Returning to the Wikipedia, I see this as part of the recent trend towards moving academic history closer to the subjects and users of historical information. Starting in the Sixties, when the new crop of Baby Boomers started graduating with masters degrees and doctorates in history, they brought with them that era’s emphasis on the worth of the working class and others who had formerly not had their voices heard by traditional academic history. Their new emphasis on Social History sought to document the lives of the common people through analysis of new sources of information (see the CSU History Department’s studies of coroner’s inquest records in the Case of Rosa O’Malia) and, more recently, in the wholesale recording of oral histories (see the 1980’s Ethnic Women of Cleveland series and the recent interviews being done for the RTA project and reported in the Plain Dealer). That in including the voices of the people being championed by the socially-aware Sixties such an approach was also opening new career possibilities for young academicians was doubly beneficial (the emphasis on public history as a field of study also has opened up new vistas for academic study and for post-graduation jobs in documentary film production, historic properties docent work, writing popular histories, working in museums, libraries and archives and other career possibilities to soak up the supply of students coming out of university history programs).
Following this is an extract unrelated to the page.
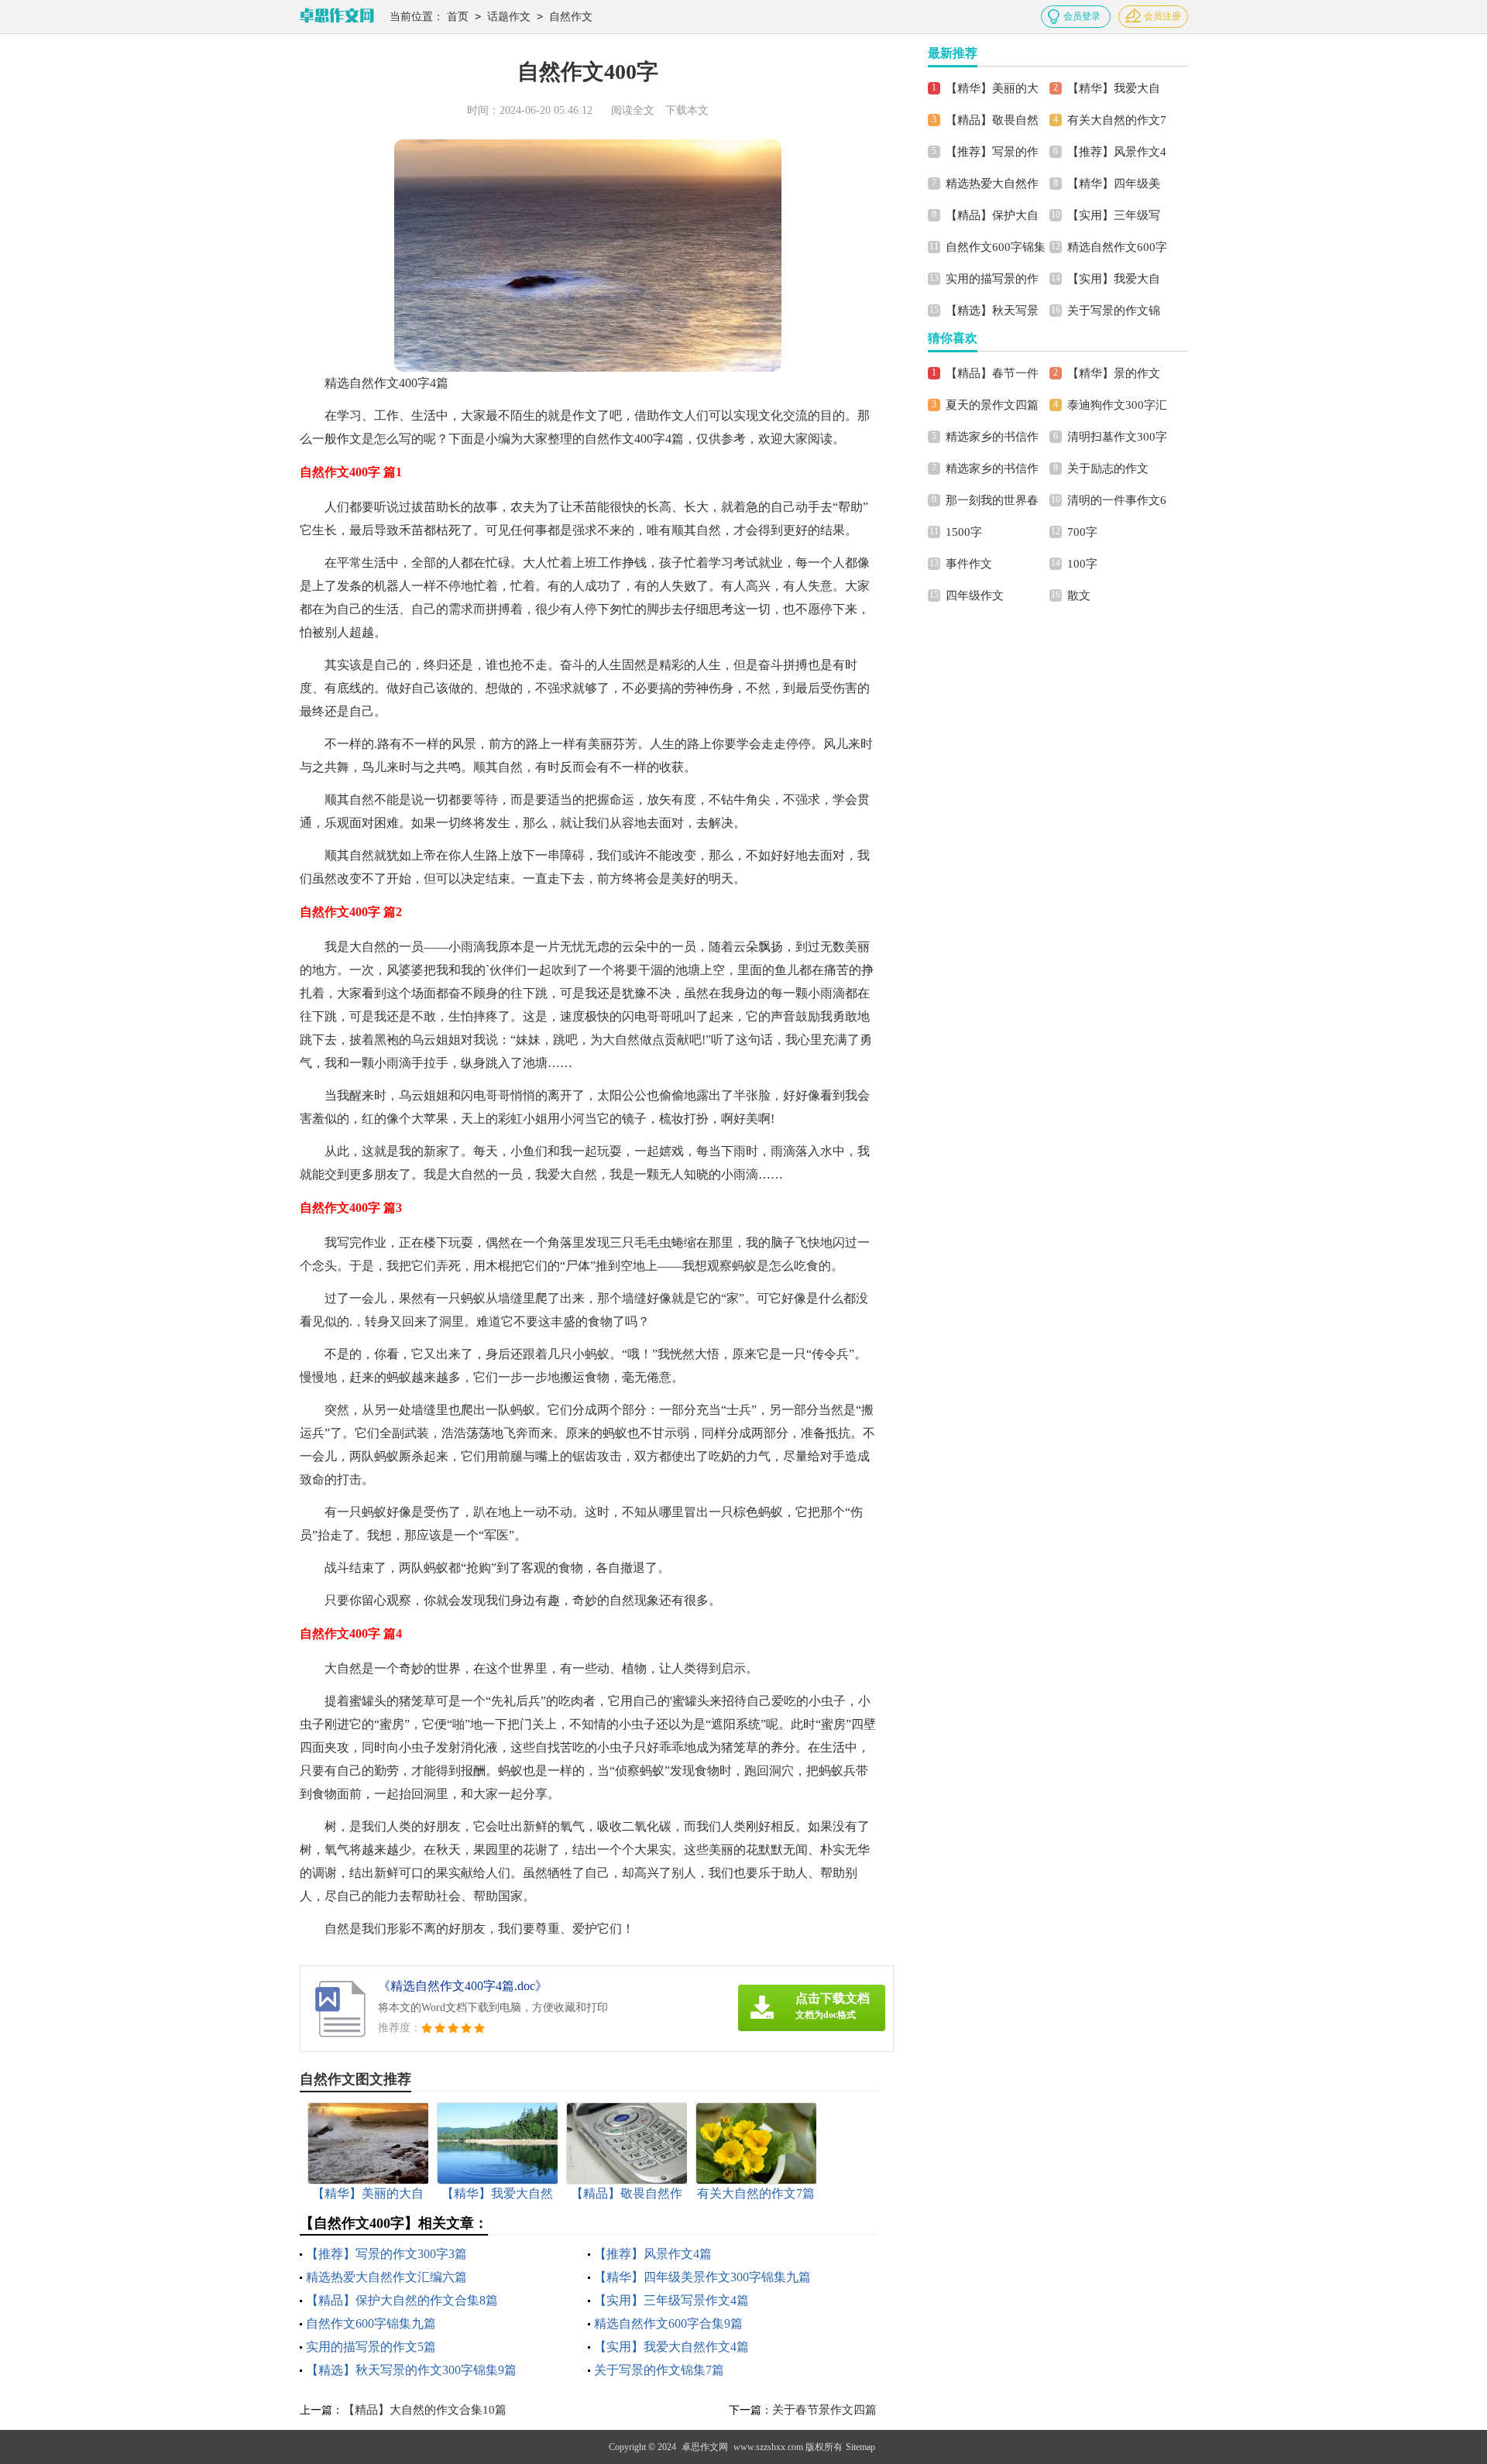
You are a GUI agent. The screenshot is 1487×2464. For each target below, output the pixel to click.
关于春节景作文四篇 (824, 2410)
Somewhere down the decades, the message that the common citizens have something valuable to contribute to an understanding of history has begun to sink into the consciousnesses of that class and they are emboldened to try their hands at writing history directly. The best example of this is the plethora of new local history works being written by amateur historians and published by Arcadia Publishing. But the web offers even faster and cheaper paths to publication and the Wikipedia is foremost in offering opportunities for national exposure for local historians and subject specialists in narrow fields that might not even find publication through Arcadia.
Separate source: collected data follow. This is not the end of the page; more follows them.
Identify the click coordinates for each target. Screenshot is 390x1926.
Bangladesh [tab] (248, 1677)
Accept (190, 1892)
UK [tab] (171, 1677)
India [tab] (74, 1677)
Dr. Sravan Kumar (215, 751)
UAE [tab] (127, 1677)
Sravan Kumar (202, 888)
Many traditional historians find this trend towards grass-roots publishing worrisome and often for good reason. Sometimes rapid change upsets the controls and authentication that insures the reliability of expert information and things like the Wikipedia can make it seem like any crank can put themselves alongside a PhD with 30 years of careful research in a subject. But like it or not, the Web2.0 phenomenon is rolling along and spreading into all manner of new nooks and crannies of intellectual life. Where this impacts history, a category I whimsically call History2.0, it is stirring things up for scholars and teachers alike. One response has been for more traditional on-line websites –- if anything in the 10-year-old Web can be called “traditional” -– to experiment with opening up somewhat and make some provision for users to share opinions and information with necessarily touching the core information that the site has offered. Whether this will prove to be an adequate response or merely a transitional measure towards fully and equal community participation is yet to be seen, but the Wikipedia is making a strong case for empowering users.
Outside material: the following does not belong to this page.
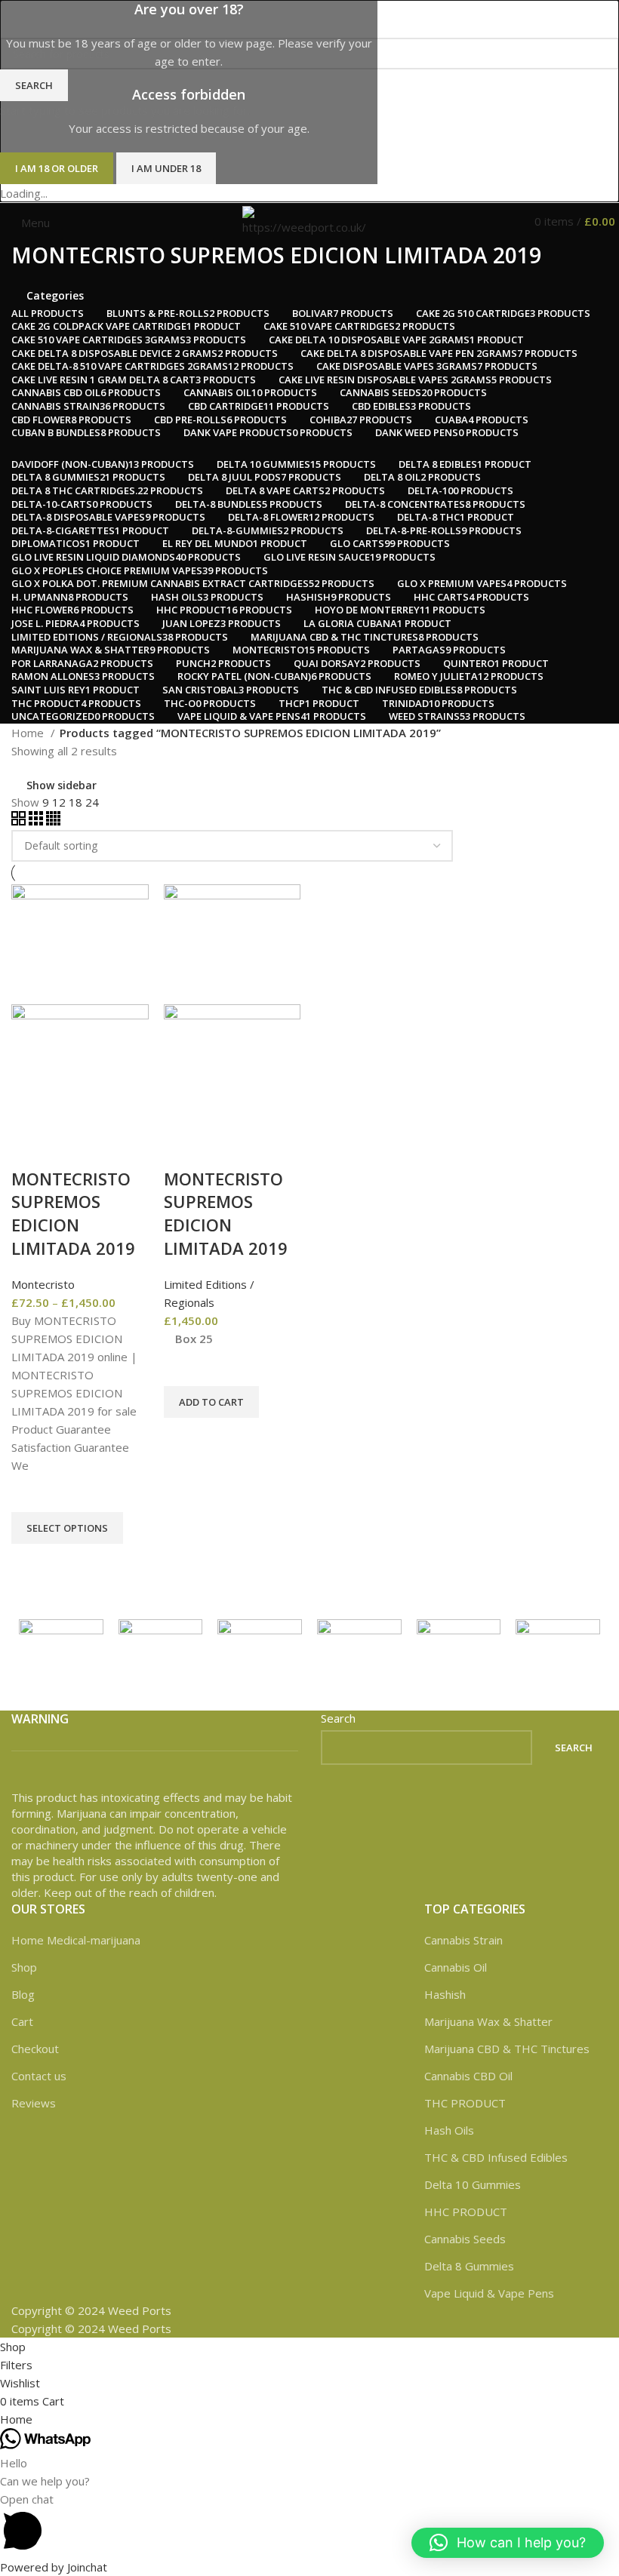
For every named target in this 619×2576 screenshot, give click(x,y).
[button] (507, 2543)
For previous musings about History2.0 see:

1 Comments:

At 1:26 PM, Anonymous Anonymous said...

Thanks for all three articles - "A new approach to local history..."

I am currently taking a course in Emerging Media at the University of Texas at Dallas and am just now learning about blogs, podcasts and other new forms of digital media. Although I work as a User Experience Architect, meaning I layout the blueprints for web sites, I wasn't up on the latest trends.

Our instructor is a fan of Chris Anderson's The Long Tail, and I have a strong interest in genealogy and history, so I was really fascinated by your articles.

It sounds like the work you all are doing is great - especially the Cleveland Memory Project. Thanks for taking the time to write these articles. You've generated a lot of ideas for the rest of us to think about.